• REQUIREMENTS:
**a.** According to the roundup, what was the first retail product to be scanned?
**b.** Reproduce the roundup word for word, from "Five things elsewhere" up to and including "let evolution run again.".

• PASSAGE PROVIDED:
★ ★ ★ ★ ★ ★ ★
A model and her murderer—both economic migrants. Diana O’Brien, a Canadian model, moved to Shanghai in 2008. Two weeks later Chen Jun, a young Chinese migrant laborer, murdered her. Gwynn Guilford looks into the economic circumstances that made both of them “cheap, exploitable, and ultimately fungible labor” in the city.


The economics of business class. The run from New York’s JFK airport to Los Angeles LAX is one of the most highly-trafficked flights in the US—and also the most lucrative. David Yanofsky analyzes why it’s such a money-spinner and other airlines have bulked up their business-class offerings.


The real problem with student debt. Those Americans who get most deeply in hock as students tend to also go on to good careers and pay it off. And they’re the ones who make a stink about student debt. But, Matt Phillips writes, the real problem is those who rack up a more modest amount but don’t get a degree.


Five things elsewhere that made us smarter


A history of the barcode. Thisweek saw the 40th anniversary of the first retail product to be scanned—a pack of Wrigley’s gum. A 2009 article by Tony Seideman traces the technological evolution that had to take place before an invention patented in 1949 could become so ubiquitous that the modern world literally wouldn’t run without it.


What if we’re a really big accident? The Fermi Paradox says: If the universe is so vast, why are we apparently alone? The science blog Wait But Why unpacks all the mind-boggling possible implications. One of these is that the evolution of intelligent life is just fantastically improbable; Zach Zorich at Nautilus looks at the latest research on what would happen if you could rewind the tape and let evolution run again.
★ ★ ★ ★ ★ ★ ★
• DATASET CONTENT:

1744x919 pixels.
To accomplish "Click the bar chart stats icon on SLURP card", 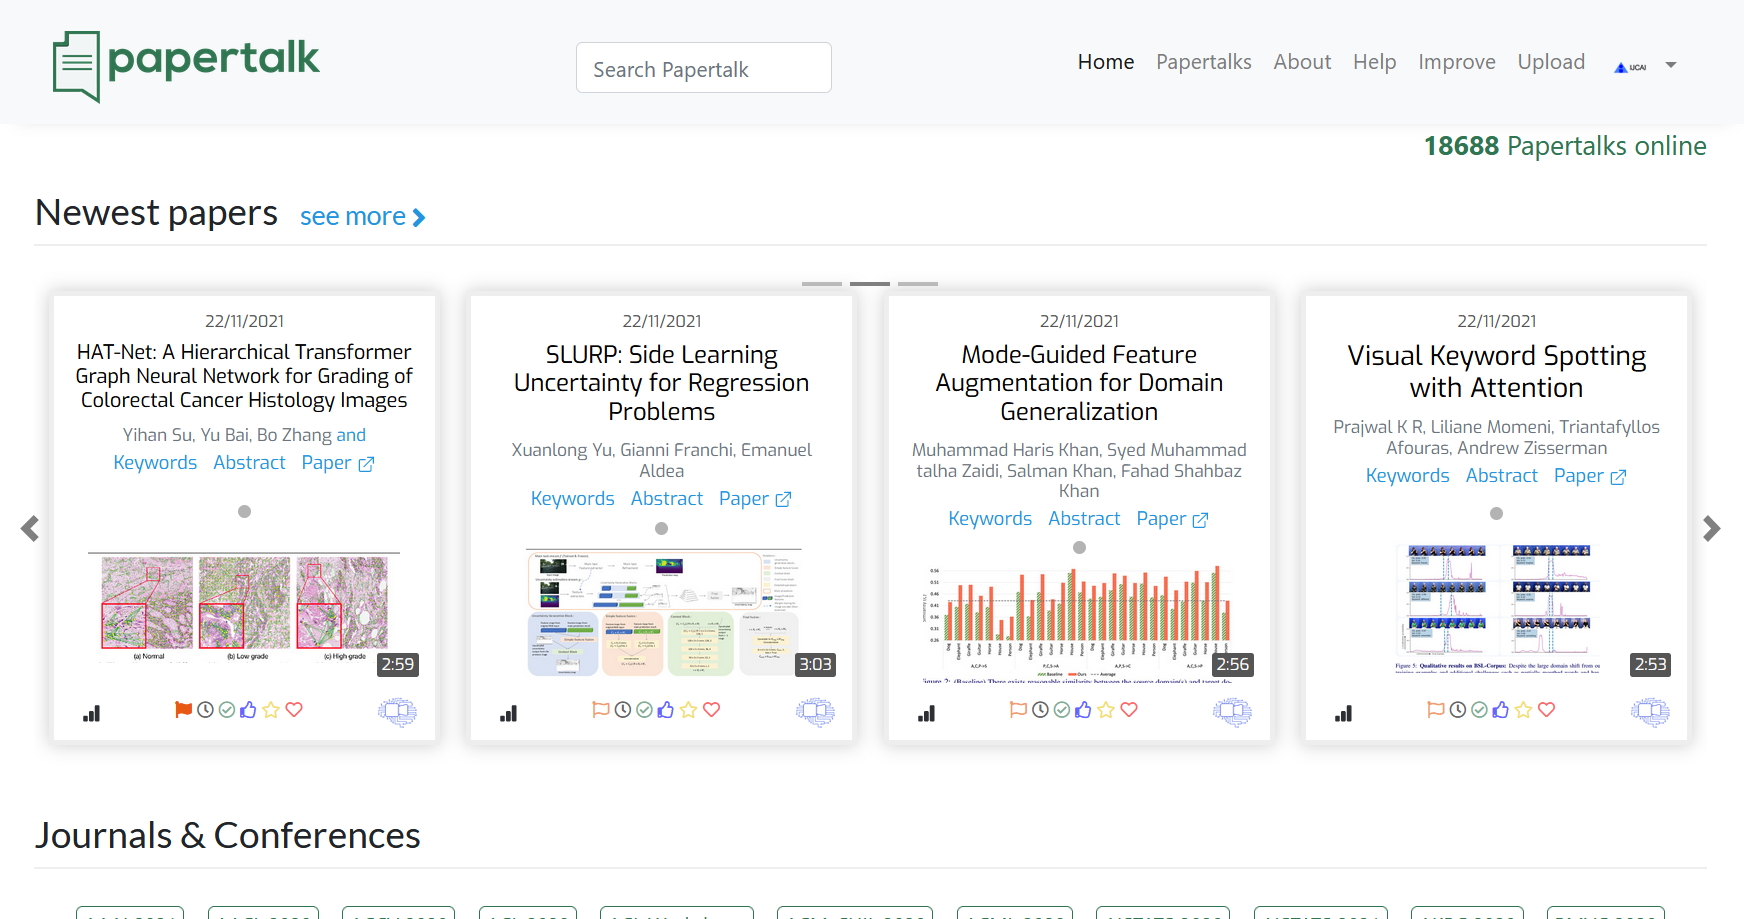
★ ★ ★ ★ ★ ★ ★
• RESPONSE LIST:
**a.** A pack of Wrigley's gum.

**b.**
Five things elsewhere that made us smarter


A history of the barcode. Thisweek saw the 40th anniversary of the first retail product to be scanned—a pack of Wrigley’s gum. A 2009 article by Tony Seideman traces the technological evolution that had to take place before an invention patented in 1949 could become so ubiquitous that the modern world literally wouldn’t run without it.


What if we’re a really big accident? The Fermi Paradox says: If the universe is so vast, why are we apparently alone? The science blog Wait But Why unpacks all the mind-boggling possible implications. One of these is that the evolution of intelligent life is just fantastically improbable; Zach Zorich at Nautilus looks at the latest research on what would happen if you could rewind the tape and let evolution run again.